Lack of association of LOXL1 gene variants in Japanese patients with central retinal vein occlusion without clinically detectable pseudoexfoliation material deposits

• Published in: Acta ophthalmologica (Oxford, England) Vol. 93; no. 3; pp. e214 - e217
• Main Authors: Tanito, Masaki, Hara, Katsunori, Akahori, Masakazu, Harata, Ayano, Itabashi, Takeshi, Takai, Yasuyuki, Kaidzu, Sachiko, Ohira, Akihiro, Iwata, Takeshi
• Format: Journal Article
• Language: English
• Published: England Wiley Subscription Services, Inc 01.05.2015
• Subjects: Adult; Aged; Aged, 80 and over; Amino Acid Oxidoreductases - genetics; Asian Continental Ancestry Group - genetics; cataract; Cataract - genetics; central retinal vein occlusion; exfoliation syndrome; Exfoliation Syndrome - genetics; Female; Gene Frequency; Genetic Markers; Genotyping Techniques; Humans; Japan - epidemiology; LOXL1; Male; Middle Aged; Ophthalmology; Polymerase Chain Reaction; Polymorphism, Single Nucleotide; Retinal Vein Occlusion - genetics; SNPs; Japan; SNPs; exfoliation syndrome; cataract; central retinal vein occlusion; LOXL1
• ISSN: 1755-375X; 1755-3768; 1755-3768
• DOI: 10.1111/aos.12534

Purpose A possible association has been reported between exfoliation syndrome (EX) and various ocular and systemic vascular disorders; however, it is unclear if there is an association between EX and central retinal vein occlusion (CRVO). Because latent deposits of exfoliation materials might not be recognized during slit‐lamp examination, an ocular biopsy is required to establish a precise diagnosis. We evaluated a possible association between EX and CRVO using lysyl oxidase‐like 1 (LOXL1) gene variants as alternative markers for EX. Methods The allelic and genotypic frequencies of three LOXL1 variants (rs1048661, rs3825942, and rs2165241) were determined in 68 consecutive Japanese patients with CRVO [15 with exfoliation syndrome (EX+) and 53 without exfoliation syndrome (EX−)] and 90 control patients with cataract without EX (CT).
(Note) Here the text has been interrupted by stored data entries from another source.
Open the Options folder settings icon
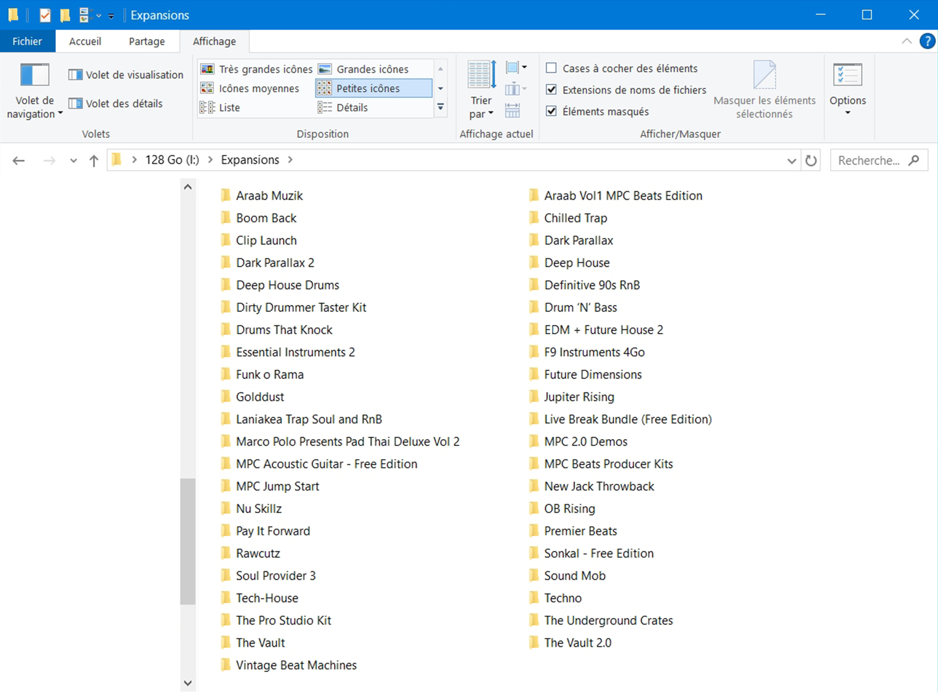Image resolution: width=938 pixels, height=693 pixels. 847,76
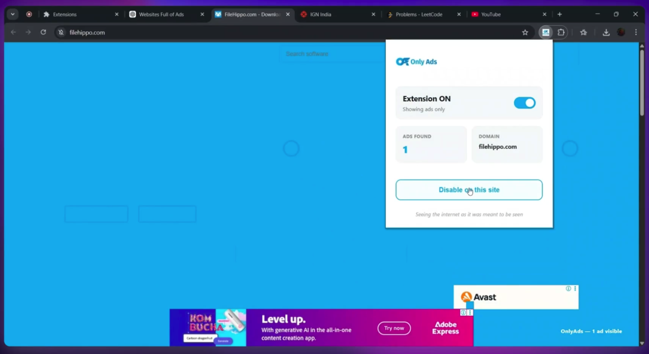Click the Only Ads extension toolbar icon
Screen dimensions: 649x354
(546, 32)
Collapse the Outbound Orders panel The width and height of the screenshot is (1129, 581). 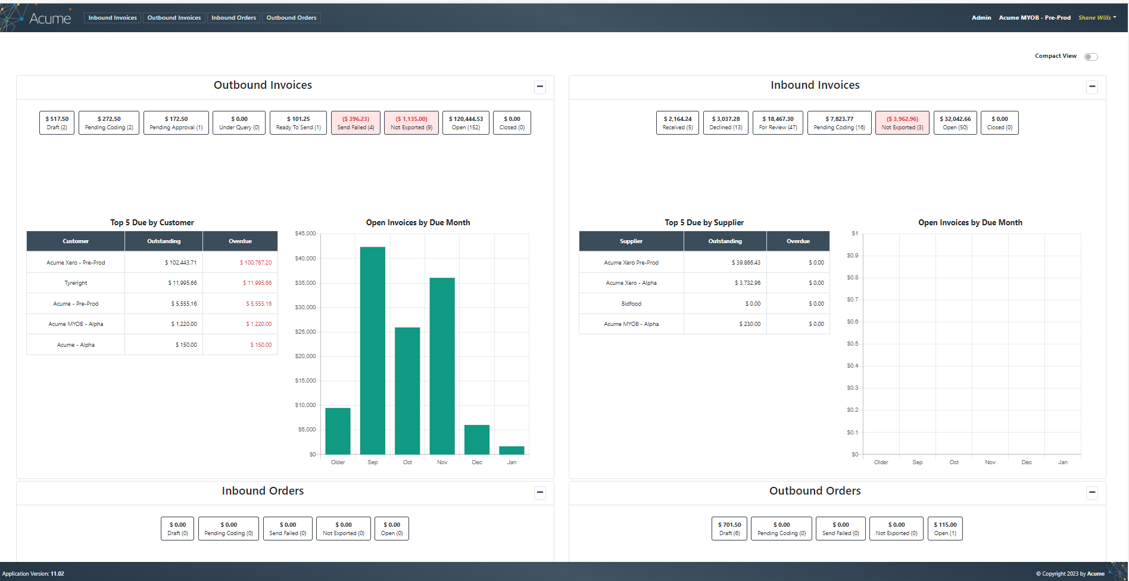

Results The frequencies of the rs1048661 and rs3825942 variants showed borderline difference between the CRVO and CT groups (p = 0.04085 and p = 0.06088, respectively, for allelic frequencies, and p = 0.06838 and p = 0.03482, respectively, for genotypic frequencies). Compared with the CT group, subgroup analysis showed that the CRVO EX+ group had significant differences in the allelic and genotypic frequencies of rs1048661 (p = 0.0006447 and p = 0.0001392, respectively) and had borderline differences in the allelic and genotypic frequencies of rs3825942 (p = 0.03403 and p = 0.07341, respectively), while the CRVO EX− group did not (p = 0.1324–0.6306). Subgroup analysis showed that the frequencies of rs2165241 did not differ between the CRVO and CT groups. Conclusions When the LOXL1 variants were used as disease markers for clinically undetectable EX, there was no association between CRVO and EX. The results suggested that the LOXL1 variants, which are well‐established markers for EX, are not likely genetic markers for CRVO in Japanese subjects.